Legislation passed or proposed by various states will likely impact the construction and real estate industries. For example, Virginia’s legislature voted to delay the effective date of certain pro-labor related laws (i.e., increase in minimum wage, engaging in collective bargaining negotiations for public projects, and the use of project labor agreements). Similarly, the New York and Pennsylvania State Assemblies proposed legislation which, if enacted, would require that certain perils be covered under business interruption insurance during the COVID-19 pandemic which may provide consequent expense and/or lost revenue coverage. Pennsylvania, California, and North Carolina have also proposed or enacted grant and loan programs for certain businesses in response to COVID-19. A number of states have also seen legislation proposing a presumption of COVID-19 being contracted on the job for various emergency (and non-emergency) workers, thus expanding workers’ compensation claims risk.

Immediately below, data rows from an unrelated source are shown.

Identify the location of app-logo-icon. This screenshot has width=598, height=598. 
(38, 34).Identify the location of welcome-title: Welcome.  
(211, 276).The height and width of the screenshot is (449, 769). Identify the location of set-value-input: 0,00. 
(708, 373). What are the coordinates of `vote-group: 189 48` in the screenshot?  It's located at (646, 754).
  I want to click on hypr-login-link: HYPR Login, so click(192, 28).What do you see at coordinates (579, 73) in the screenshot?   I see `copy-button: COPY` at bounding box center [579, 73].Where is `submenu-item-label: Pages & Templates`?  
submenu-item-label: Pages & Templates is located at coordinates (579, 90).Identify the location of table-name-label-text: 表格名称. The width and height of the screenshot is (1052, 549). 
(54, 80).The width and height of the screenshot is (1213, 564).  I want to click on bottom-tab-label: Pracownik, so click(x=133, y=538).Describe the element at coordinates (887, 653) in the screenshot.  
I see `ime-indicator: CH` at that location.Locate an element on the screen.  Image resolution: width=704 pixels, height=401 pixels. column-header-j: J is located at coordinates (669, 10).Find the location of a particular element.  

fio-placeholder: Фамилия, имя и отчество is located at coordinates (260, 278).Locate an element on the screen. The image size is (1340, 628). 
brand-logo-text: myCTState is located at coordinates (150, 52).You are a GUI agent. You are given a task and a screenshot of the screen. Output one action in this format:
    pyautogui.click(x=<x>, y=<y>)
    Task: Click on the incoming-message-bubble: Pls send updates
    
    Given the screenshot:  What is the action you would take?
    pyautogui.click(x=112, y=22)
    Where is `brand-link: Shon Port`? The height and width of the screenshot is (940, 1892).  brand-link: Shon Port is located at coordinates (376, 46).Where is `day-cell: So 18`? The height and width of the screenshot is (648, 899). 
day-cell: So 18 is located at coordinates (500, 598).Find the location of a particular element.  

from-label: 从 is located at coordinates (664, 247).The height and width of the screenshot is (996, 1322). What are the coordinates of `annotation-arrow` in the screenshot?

At this time, it appears that states are focused on the general welfare of the state and their citizenry through business loans and other funding in direct response to the pandemic (i.e., PPE gear, etc.) rather than allocating funding to specific industry needs including the construction and real estate industries, despite their vital importance to state’s financial health. States are also seeing a dramatic decrease in tax revenue due to the pandemic. For example, Georgia’s Department of Revenue reported in early May that tax revenues have decreased over 35%, while California now projects a $54.3 billion deficit as a result of the coronavirus pandemic, eliminating a pre-pandemic $21 billion cash reserve. If, as expected, state budget deficits as a result of COVID-19 are greatly impacted, then special interest funding will likely be subordinated to general funding priorities for the foreseeable future.
Conclusion
While the federal and some state governments have provided initial financial relief to businesses on a macro level, including real estate and construction focused businesses, it is likely that additional funding or other forms of legislation from federal and state governments will be passed to support industries from a perspective of most to least impacted by the pandemic. Future relief is largely dependent on bipartisan support, balancing potential economic benefit versus an increased deficit, and interest groups ability to persuade government leaders to provide funding and other relief to industries negatively affected by the pandemic. At this time, it’s hard to predict when funding will be earmarked for the real estate and construction industries. However, since the President has shown interest in these industries including funding infrastructure projects, it is likely that we will continue to see interest groups push for their inclusion within the next phases of the CARES Act.